THE BLACK GOLD FROM THE BAKKEN OIL BOOM may have put a new shine on downtown Billings, but having lived in the Magic City for almost 15 years, I know it too hides riches below the surface. Despite the national recession Montana’s largest city hit the 100,000 population mark recently, and continues to revitalize its downtown, living up to the moniker of “Montana’s Trailhead.” This humble city proved its strength, as key developer of Montana Avenue, Mike Schaer states, “Billings did not experience a downturn as great as the rest of the country.”
There’s a visible hum of activity in downtown Billings today. Lisa Harmon, executive director of the Downtown Association says, “I think the city set the stage for growth in downtown by investing wisely in downtown redevelopment.” Two years ago, residents voted in a new library scheduled to open early next year. Leslie Modrow, Library Foundation development director believes that, “the Bakken influx of money, men and the many sub-contractors are having an impact on downtown Billings.”
The reopening of the historic Northern Hotel by brothers Chris and Mike Nelson inspired me to rediscover my own town. My explorations begin at Bernie’s, the hotel’s 1950s-inspired diner named after the owners’ mother, with an order of the “Captain Crunch Pullman Bread” — French toast coated with the famous cereal. The hotel has been remodeled in modern Western chic with Mitch Thompson-designed rooms, where West Elm style meets sophisticated cowboy.
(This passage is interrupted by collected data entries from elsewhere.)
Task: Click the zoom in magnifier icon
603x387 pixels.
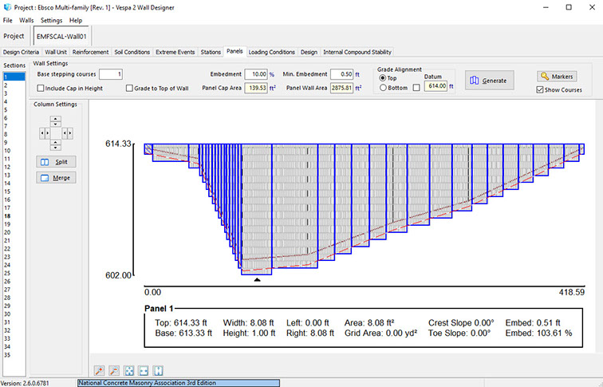Action: (100, 371)
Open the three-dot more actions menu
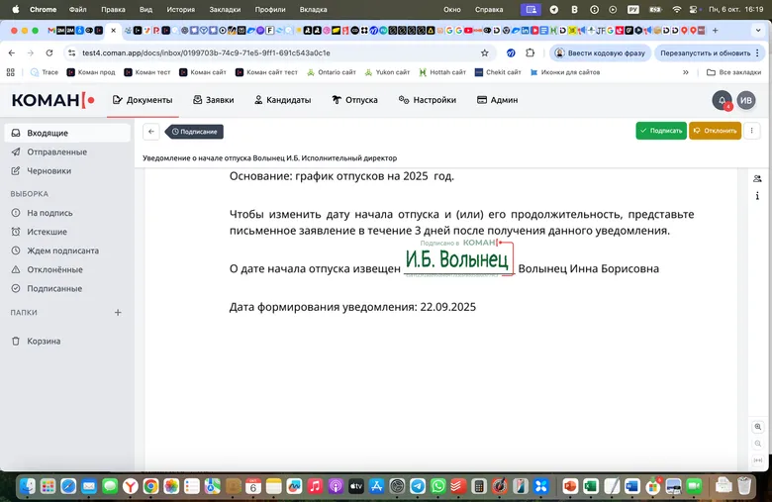 tap(751, 131)
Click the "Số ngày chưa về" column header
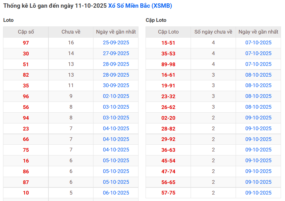The height and width of the screenshot is (201, 285). click(x=213, y=32)
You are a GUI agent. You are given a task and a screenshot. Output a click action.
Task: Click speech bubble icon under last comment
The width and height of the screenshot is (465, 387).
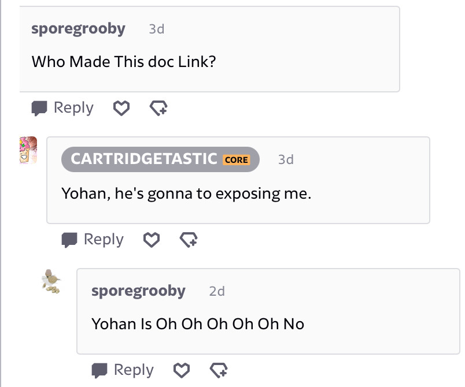click(99, 371)
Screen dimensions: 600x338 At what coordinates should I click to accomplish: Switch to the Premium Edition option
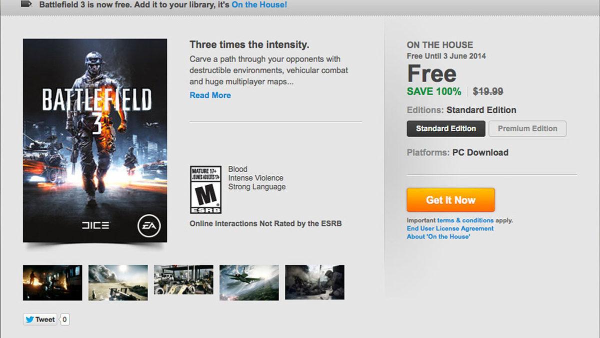point(528,129)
The ultra-contemporary lobby stays grounded to its roots with large-format black-and-white photos of Montana’s rolling fields and running horses.
In the summer weekly gallery walks and a variety of events bring people to the city center. But I decide to create my own “event,” as I explore the brightest spots in town. Emerging onto the corner of North Broadway and 1st Avenue, I begin my mission of shopping. Approaching 2nd Avenue I spy the metal roller coaster sculpture suspended over the intersection. Reaching 63 feet into the sky, and aptly named Skypoint, it is the centerpoint of many downtown events. Here I make some decisions. Do I need Nordstrom-level cowgirl wear, comfortable trendy, or sophisticated chic? Lou Taubert outfits the true Western woman and wannabes, while Neecee’s sells fun clothing, and Cricket caters to the more serious. To complete my outfits, the multigenerational Montague’s Jewelers offers beautiful bling.
Next door is the rebirthed 1907 Babcock Theater — now an establishment for entertainment and living. With its large marquee festooned with changeable sign panels and its name in blue neon scroll, this building preserves the Art Deco style of designer Charles Skouras.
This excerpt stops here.